Wednesday 3 December 2008

Minus the MPPI

It's been almost two months since I wrote my last MPPI email at Lehman Brothers, and I figured it was about time I started writing them again, although they will be less frequent and minus the MPPI but I thought I'd keep the name for old-times sake. Anyway, back to financial markets...

Much has been made recently around hedge fund deleveraging and repatriation flows driving the USD up against pretty much every currency apart from the Yen. Certainly, there is probably more of this to go on into the end of the year and the spring as redemption requests and the general degearing of the financial system continues. But these flows have been masking something far more serious: the inability of the banking system to intermediate the Current Account deficit.

Many commentators have compared the current crisis with both the Great Depression and the Japanese Banking Crisis. Certainly, there are similarities, but there are also significant differences, and in my opinion, the most important is that the US runs a significant Current Account deficit. This effectively means that the US requires overseas creditors to purchase the unsecured debt of the banking system (household consumption is financed by banks) otherwise a Current Account adjustment must take place involving a fall in the currency and rebalancing of the economy away from consumption.

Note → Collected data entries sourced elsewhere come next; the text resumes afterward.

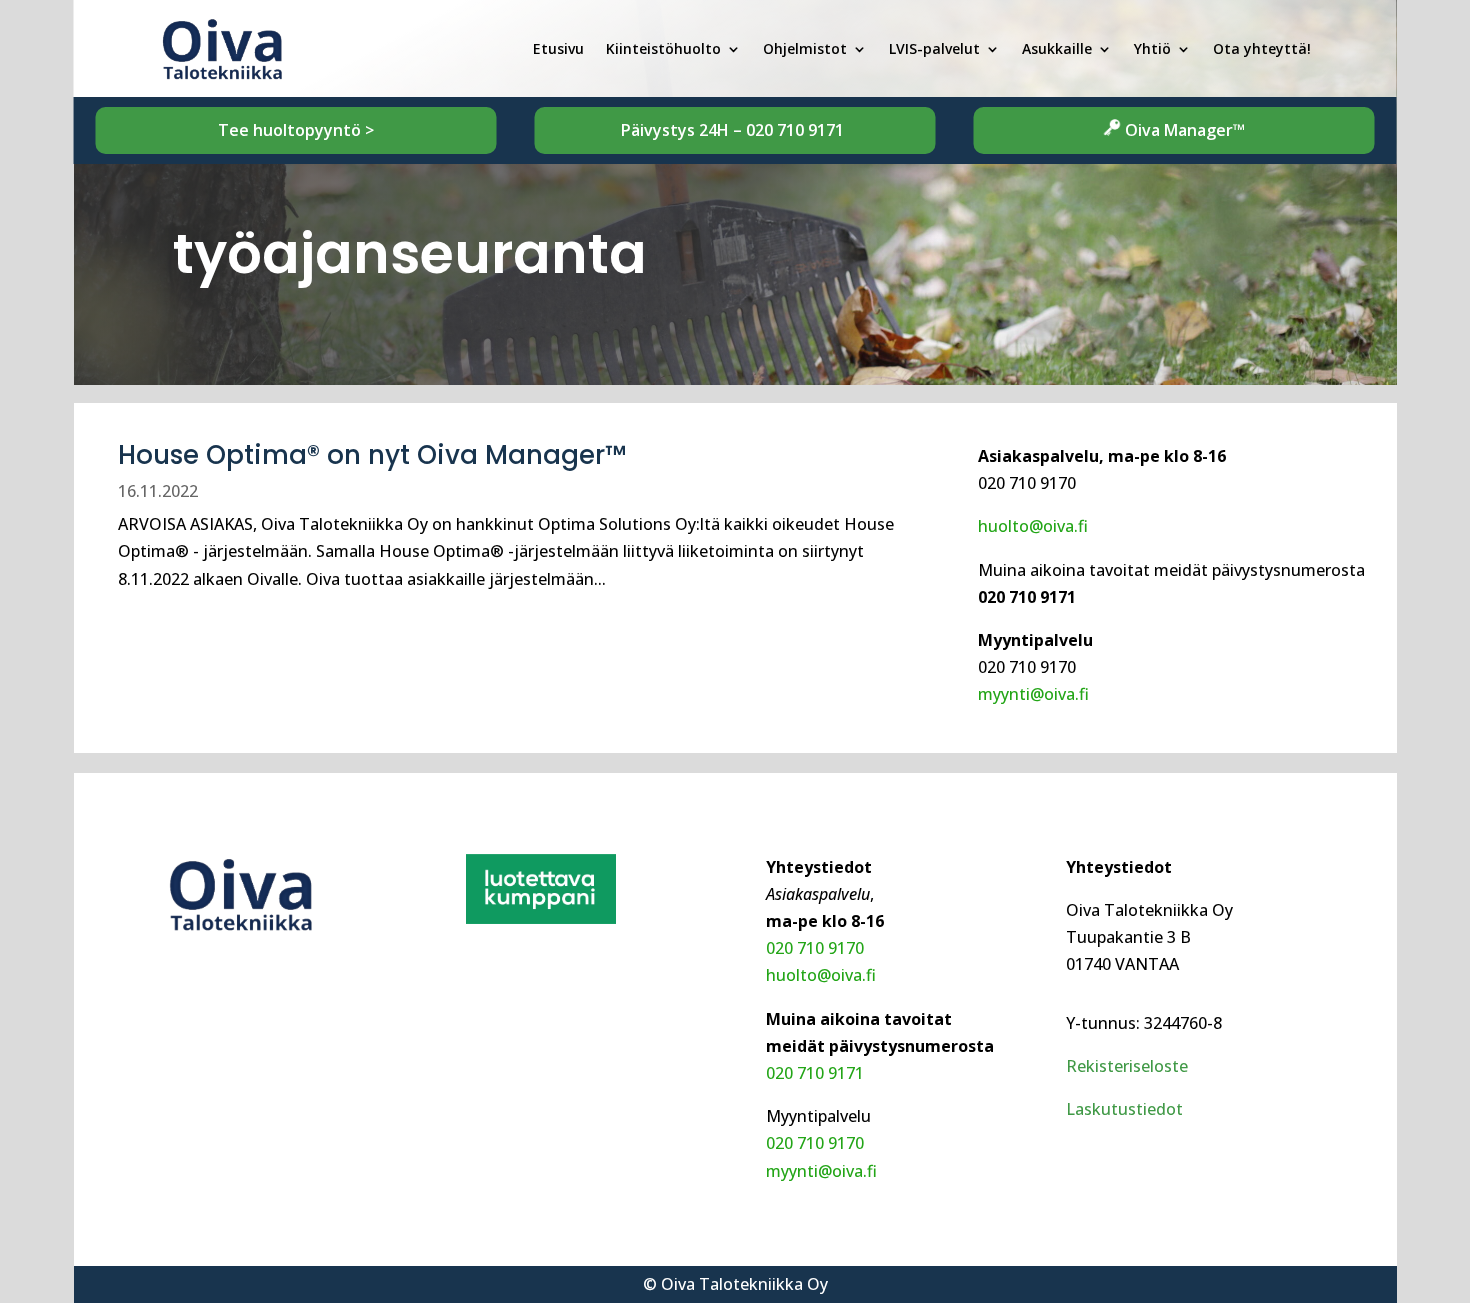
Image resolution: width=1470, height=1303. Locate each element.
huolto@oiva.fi (1033, 526)
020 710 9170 (815, 948)
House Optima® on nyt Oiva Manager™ (372, 455)
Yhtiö (1152, 48)
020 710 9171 (797, 130)
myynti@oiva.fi (1033, 694)
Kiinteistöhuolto (663, 48)
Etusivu (558, 48)
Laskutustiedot (1124, 1109)
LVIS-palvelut (934, 48)
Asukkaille (1057, 48)
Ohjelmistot (805, 48)
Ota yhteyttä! (1262, 48)
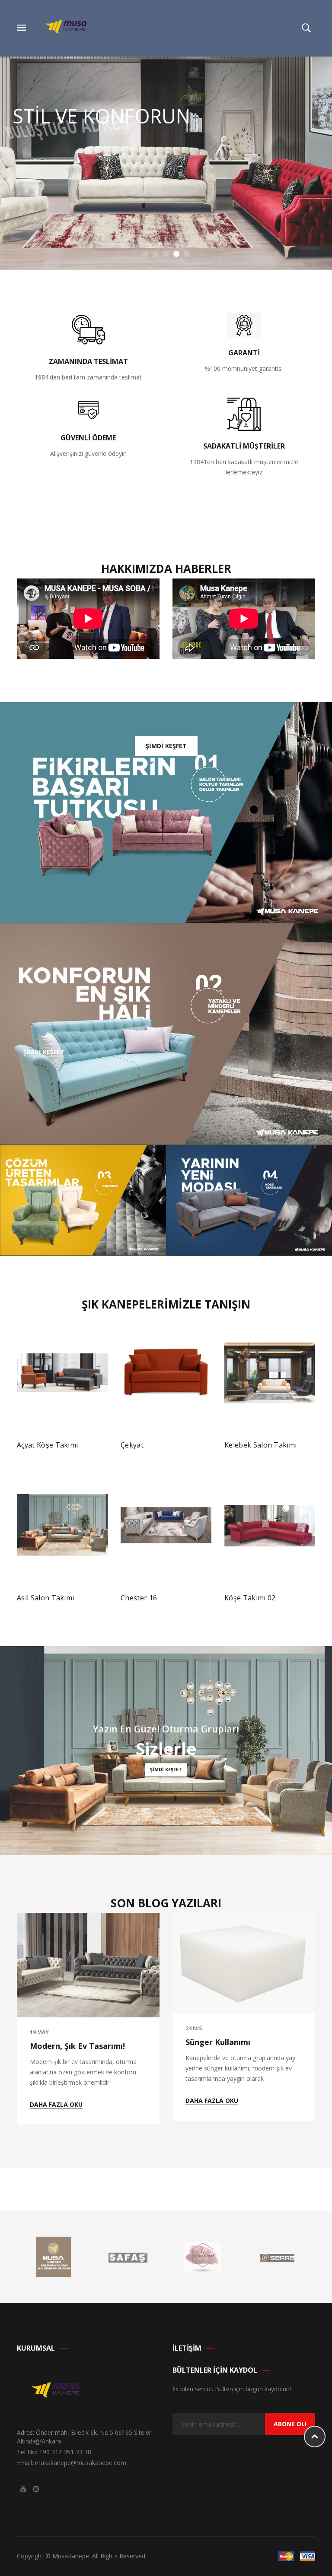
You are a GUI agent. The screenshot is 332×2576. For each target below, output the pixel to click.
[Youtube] (23, 2488)
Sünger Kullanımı (217, 2042)
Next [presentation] (313, 1455)
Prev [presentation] (19, 1455)
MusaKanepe (70, 2556)
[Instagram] (36, 2488)
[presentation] (19, 2018)
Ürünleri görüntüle (259, 1596)
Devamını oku (45, 1449)
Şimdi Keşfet (48, 207)
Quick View (93, 1448)
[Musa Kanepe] (70, 27)
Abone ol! (290, 2424)
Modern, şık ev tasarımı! (77, 2046)
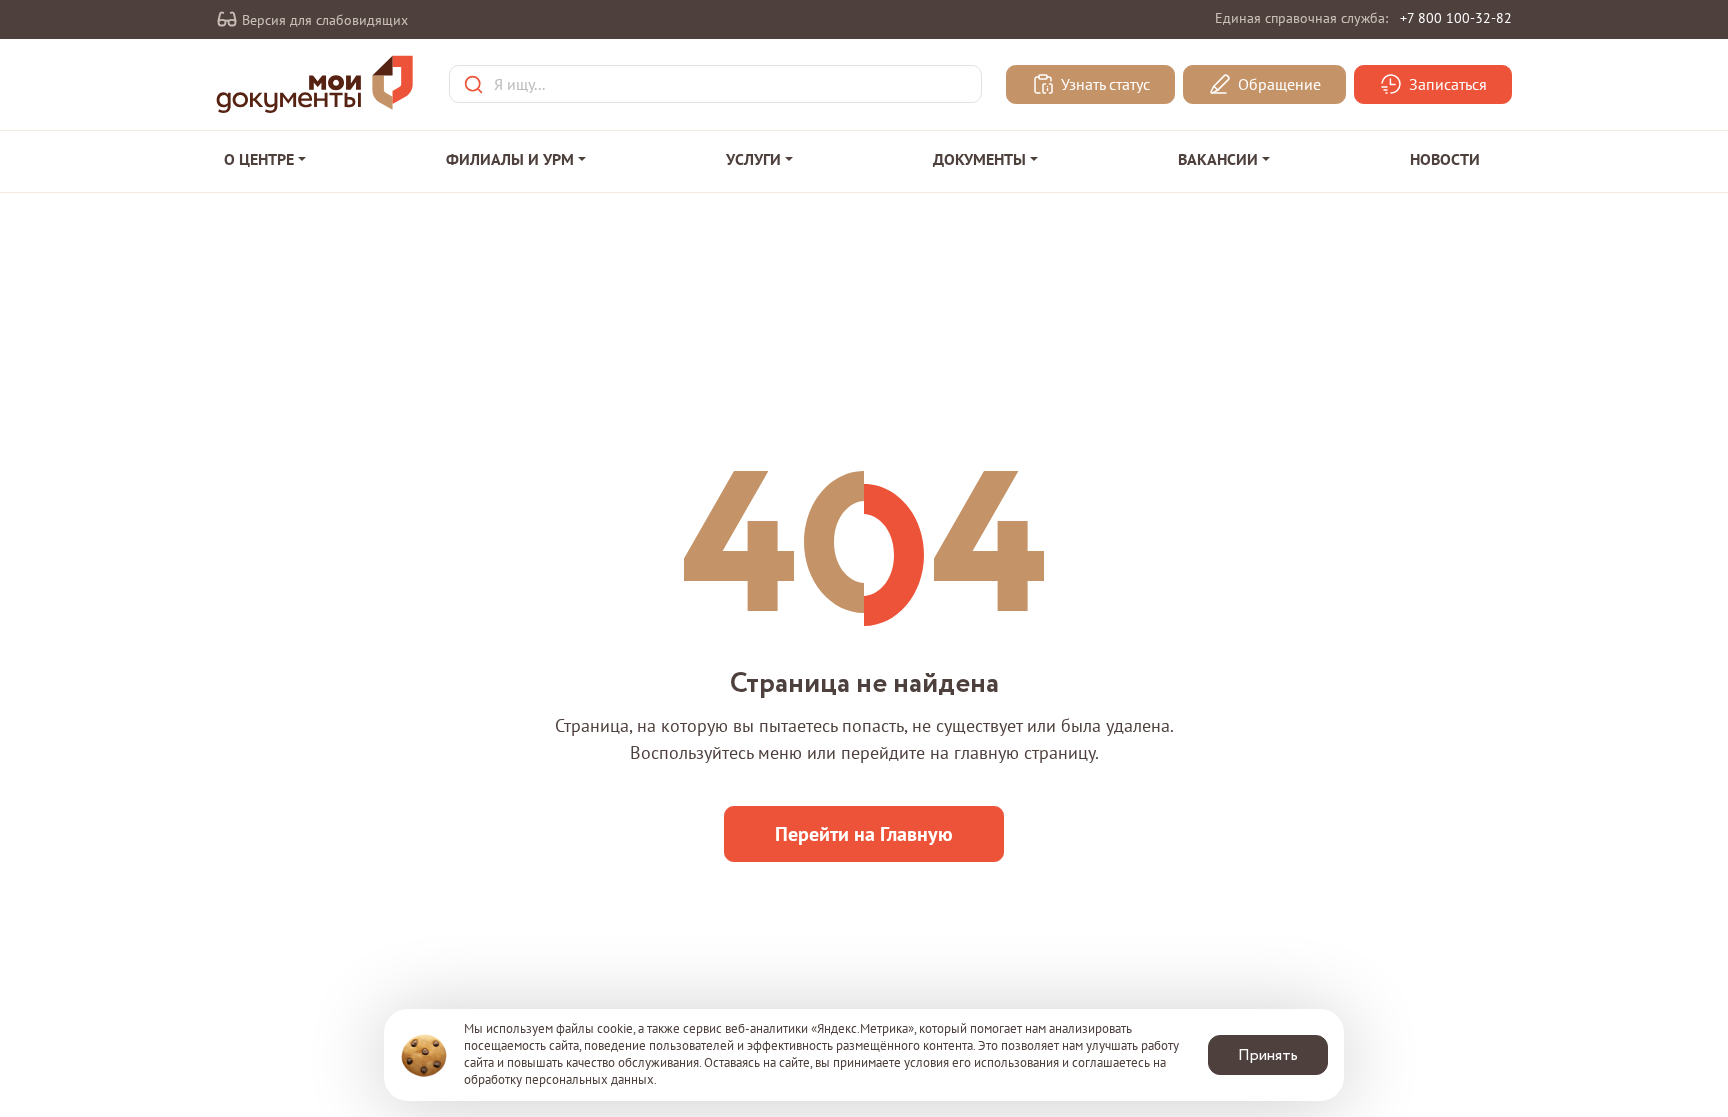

The US Government has embarked on a series of haphazard policy responses that have left overseas investors unsure of how they will react to future crises. The two most obvious examples are the allowal of the failure of Lehman Brothers (of course, I'm biased here!) which left senior bond-holders with just 8c on the Dollar and the confiscation of Washington Mutual Bank leaving the holding company and thus senior bond-holders with nothing. The first action completely shut the credit markets, leaving the Federal Reserve to be a substitute for the CP market, and introduced settlement risk at the worst possible moment for the financial system. The second action (as discussed in an outstanding blog post by John Hempton:
http://brontecapital.blogspot.com/2008/11/why-sheila-bair-must-resign.html) was essentially the theft of a significant amount of money that WaMu bondholders could reasonably have expected to receive if the company was liquidated.

The confiscation of assets and inconsistencies of policymakers throughout this crisis have arguably contributed to its severity in removing the trust of overseas creditors - the first example of this was the move out of Agencies and into USTs from mid-July (at the time of the original GSE bail-out) - and looks more like Japanese policymaking of the 1990s than that of the Washington Consensus. The complete freeze of the debt markets for bank debt as a result of the above forced the introduction of FDIC-guaranteed bank debt that has found a market. But this is equivalent to the US Government attempting to intermediate the Current Account deficit. Hank and Sheila are playing a very dangerous game with the US's ability to finance itself.

Bernanke has mentioned that the Fed could buy up Treasuries, MBS and other assets, and the examples of Japan and the Great Depression have been used to argue that this will not result in inflation. But this neglects to consider the above points with respect to the US's reliance on overseas credit and the views of those creditors with respect to the effect of Quantatitve Easing upon thier USD-denominated assets. It also assumes that they will continue to provide an incredibly large amount of financing. And there are plenty of countries with exceptionally large budget deficits all ramping up issuance of debt.

On top of this, the recent (in)action by the PBOC in allowing the Yuan to weaken modestly, at a time when trade policy is about to turn more protectionist in the US, highlights just how vulnerable the US is to China reducing its purchases of Treasuries (or even outright selling). So in short, I don't like the Dollar one bit, and as these deleveraging flows slow down it could come under a lot of pressure. Along with the Pound (which is already taking a fair battering) as the UK attempts to do the same as the US but without an obvious market for its outrageous borrowing requirement and without an obvious source of tax revenues to pay for it all in the future and without the revered status of "reserve currency".

Finally, UK Treasury 5yr CDS hit 104bp yesterday, making the UK Government less credit-worthy than Cadbury's (maker of the Wispa chocolate bar) who's 5yr CDS is sat at 85bp. Does anyone want to make a market on the number of months until we have to go to the IMF?